Del resto è anche vero che qui da noi di normale non c’è nulla, dalla macelleria genovese di nove anni fa ai tentativi di ricondurre la magistratura a una dependance dell’esecutivo e degli apparati di cui si circonda.
Gianni De Gennaro - capo della polizia nel 2001, poi promosso a capo Gabinetto del Viminale, infine tra i massimi dirigenti dei servizi segreti - è uno degli uomini più potenti d’Italia. La sua carriera ha attraversato governi di colore diverso, la sua scalata ai vertici dello Stato non ha conosciuto freni. Certamente possiede una grande professionalità, sicuramente conosce tutto di tutti quelli che contano, senza dubbio sa usare le informazioni in suo possesso e muoversi bene nelle stanze del potere. Insomma, non è l’ultimo arrivato, anzi.
Eppure nel tentativo di depistaggio del processo che ne metteva in discussione l’agire durante il G8 di Genova e sotto accusa i suoi più stretti collaboratori, si è mosso come un elefante in un negozio di porcellane. Come se avesse da difendere ben di più che se stesso o l’onorabilità propria e del Corpo.
Da capo dei poliziotti ha ordinato ad altri poliziotti di mentire per evitare che emergessero le sue responsabilità «politiche» nella mattanza della Diaz. Che non fu solo un atto di violenza gratuita o una «lezione» da impartire a una generazione per convincerla - con le cattive - a non occuparsi più dei destini propri e del mondo, a starsene a casa. Ma che fu pure la pratica di un obiettivo prodomo di un progetto: la messa a regime dell’indipendenza delle forze dell’ordine rispetto all’organismo che - invece - dovrebbe lui sì essere indipendente, la magistratura. Vale la pena di ricordare come l’irruzione notturna alla scuola Diaz fu un atto criminale anche perché fatto al di fuori delle minime regole del diritto: nessun magistrato era stato avvisato, la polizia agì autonomamente, appropriandosi del potere d’arresto e di persecuzione penale. Cosa che il nostro ordinamento non prevede, cosa che rovescia i dettami costituzionali, come se un regime presidenziale prendesse il posto di uno parlamentare.
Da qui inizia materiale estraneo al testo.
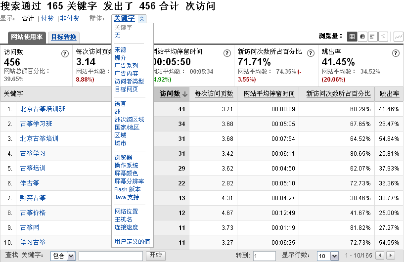This screenshot has height=262, width=404.
Task: Go to next page of results arrow
Action: [x=391, y=256]
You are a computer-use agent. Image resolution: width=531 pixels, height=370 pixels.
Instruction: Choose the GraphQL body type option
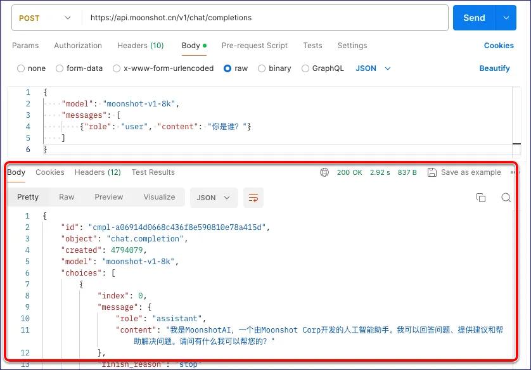[x=305, y=68]
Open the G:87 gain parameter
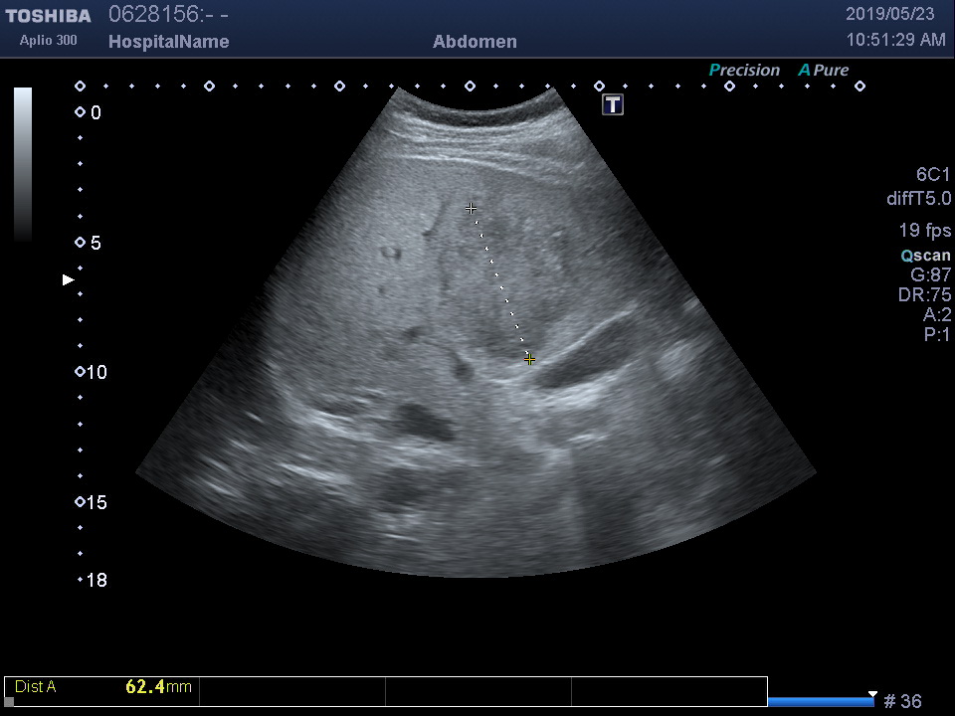955x716 pixels. (930, 275)
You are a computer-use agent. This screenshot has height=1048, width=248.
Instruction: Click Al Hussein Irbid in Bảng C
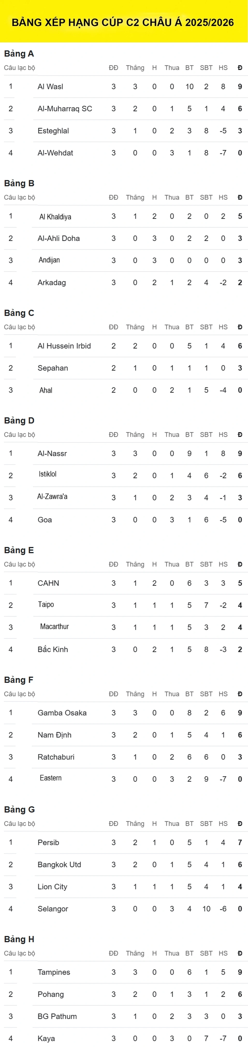coord(64,346)
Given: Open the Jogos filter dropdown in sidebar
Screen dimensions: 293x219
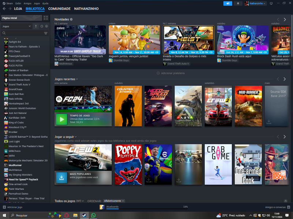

Fu una sovversione di stato. Che poi De Gennaro - con la copertura di tutti i governi che ne hanno scandito l’irresistibile carriera - cercò di coprire con l’eversione istituzionale della menzogna come ordine di servizio.
Sono passati quasi nove anni. Durante i quali la democrazia è dovuta arretrare lasciando spazio al populismo e all’autoritarismo. Le debolezze della sinistra, le sue subalternità, ne portano parte delle responsabilità; l’ascesa e la crisi del liberismo hanno avuto un ruolo. Ma le pratiche dispotiche che sono riuscite a diventare egemonia nella società italiana hanno trovato negli apparati dello stato delle sponde straordinarie. Ora - alla vigilia di un nuovo G8, mentre l’accumulo di potere in poche mani assume caratteristiche da fine impero - la richiesta di condanna per uno dei protagonisti di quella deriva autoritaria può aprire due strade diverse e opposte tra loro: ristabilire un punto di diritto, se l’imputato sarà trattato come un «comune cittadino»; sprofondare nel verminaio delle lotte di potere, se la sua eversione istituzionale troverà il conforto di una «considerazione speciale».